2022/11/20

眉毛食べ食べマン

 

・すずめの戸締まり

夫と見た。直後に出た感想は「疲れた」だった。なんかすげー疲れた。扱ってるテーマがテーマだからかな。当事者じゃないけどその時代の空気感は知ってるから。自分が当事者だったら最後まで見れないと思う。10年、20年、50年、時が経つごとにこの映画は「家族と男女の愛の物語」になっていく。我々が今衝撃を受けた映像表現は、ゆくゆくはただの背景として、ただの題材として、ただの歴史上の出来事として扱われるようになる。戦争を知らない我々と同じように。でも忘れるくらい、知らないくらい平和な方がいいのかもしれないね。

 

式日

見た。庵野秀明監督の映画。服装も言動も奇天烈な女と映画監督の男が出会ってなんやらかんやらある話。哲学的な会話と強烈な絵面に、こりゃサブカル人間が好きになるやつだなあと思った。カントクの立ち居振る舞い、いやそれ以外も全てが庵野そのものだったので可笑しかった。言ってることも全部庵野じゃん。登場人物の口借りて言いたいこと全部言ってるじゃん。原作がある(女役の俳優さんが書いた本らしい)ようだがカントクの語りは庵野のやりたい放題といった感じだった。

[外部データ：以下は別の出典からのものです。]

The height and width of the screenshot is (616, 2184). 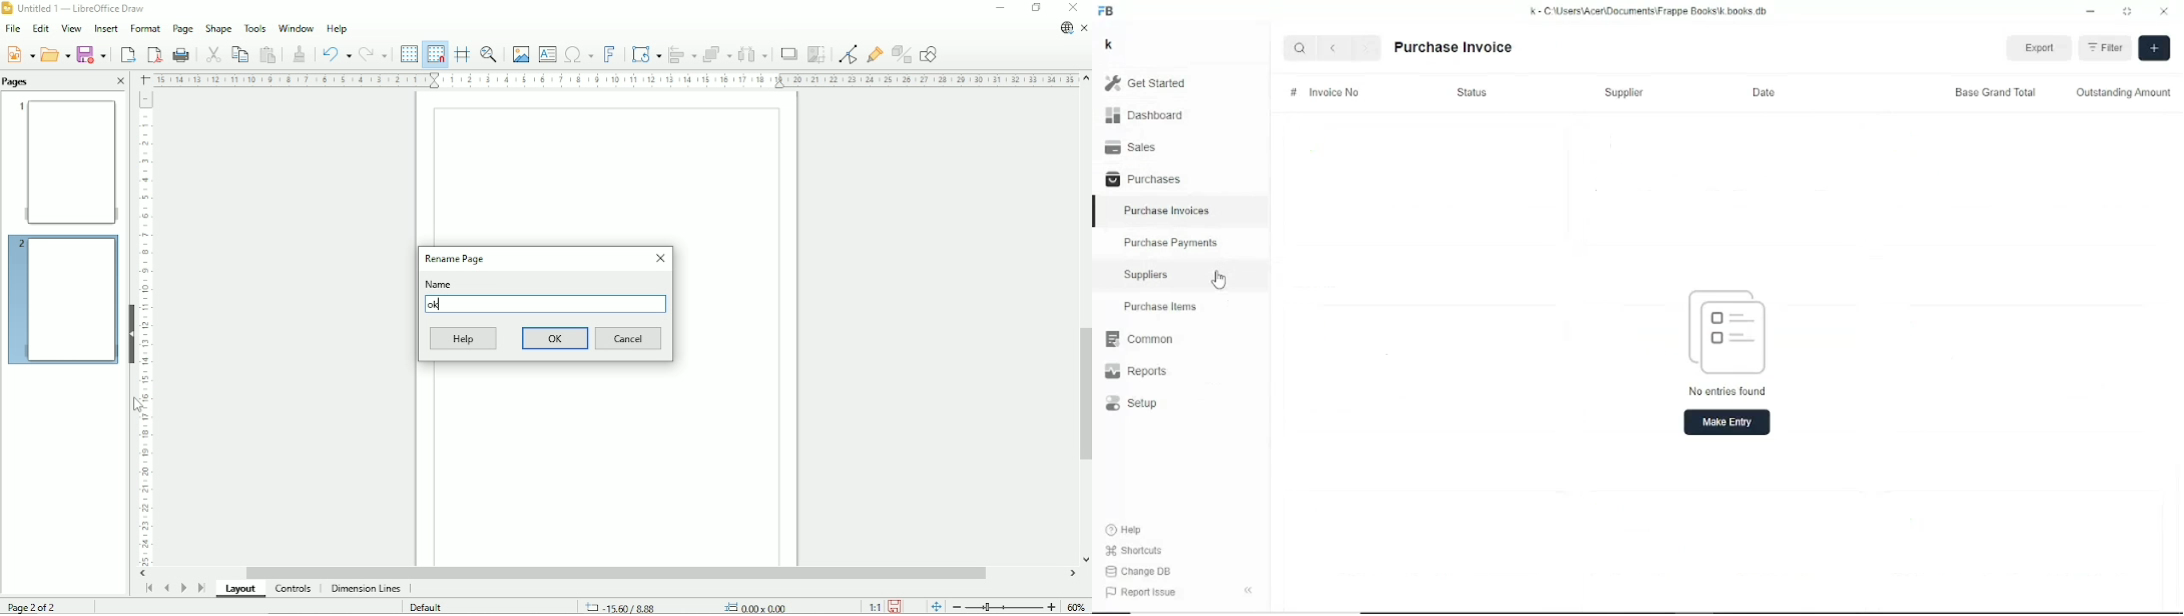 I want to click on Reports, so click(x=1137, y=371).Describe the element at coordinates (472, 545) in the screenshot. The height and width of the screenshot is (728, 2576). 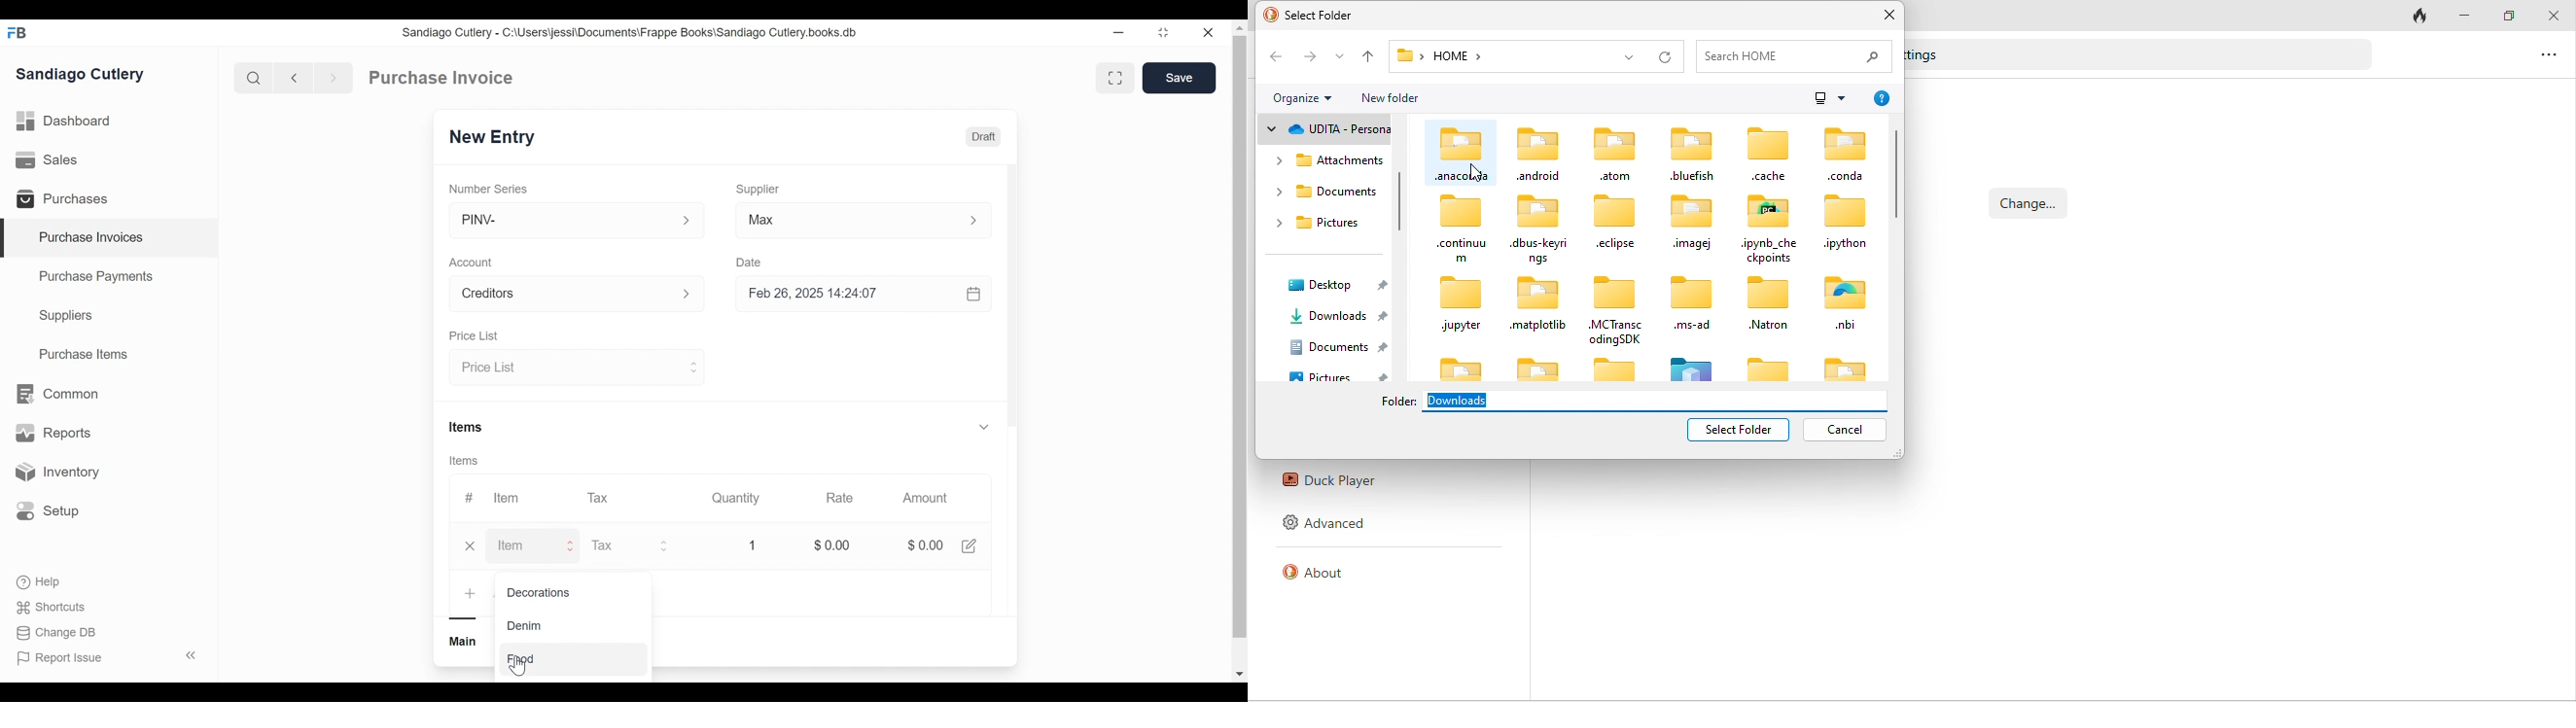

女の外見や仕草が本当に良くて、かなり強い影響を受けてしまった。これもサブカル人間の性。顔もドンピシャで好きな系統だったんだ……しょうがないだろう……。

 

メメント

見た。洋画。ちゃんと脳内で話を整理できれば理解できると思うが、記憶力が良くないのでググって図解されてるサイトを見てやっと明瞭に内容を理解できた。あとカタカナの名前全然覚えられないせいもある。ともあれ面白かった。次はインセプション見ます。

 

・白痴

読んだ。坂口安吾の短編小説。かなり短い。臨場感溢れる文章で、この時代には合わない芸術気質で無気力で死にたがりの、言わばデカダンな主人公が退廃的で良かった。けどなんかよく分からんかった。文章は理解できても内容が腑に落ちないというか。朝早くにながら読みしたからかな。コメダのモーニングの素晴らしさに気を取られてたかもしれない。トーストおいしいよね〜。

 

・悲しきモンスター

映画でもアニメでも本でも、何か腰を据えてひとつの作品を見ている時は安心する。逆に、無気力にボーッと無料で手軽に楽しめる短い動画の群やSNSを眺めている時間は無駄だと思ってしまう上に謎の焦燥感を感じる。この時間で映画やアニメが見れたのに、と思う。これは最近そういう何かしらの作品を頻繁に摂取するようになったからではなく、ずっと昔から。YouTubeTikTokもインスタもTwitterも、誰かが画面の向こうの我々を楽しませようとして作っているコンテンツで、決して無駄ではないことは分かっていて、それでも何か貴賎を感じてしまう。実際誰でもYouTubeの視聴者より読書家の方が教養があって深い人間だと思うでしょう。自分はいろんなユーモアを楽しみたいし、感情の動きを知りたいし、賢くなりたいし、賢いと思われたい!見栄のためだけに見てるわけではないけれど、正直1割くらいはある。名作を少しばかり見たところで人間性に変化があるわけないんですけどね。無限にインプットだけしてデカい顔しようとしている悲しきモンスターに慈悲はあるのか。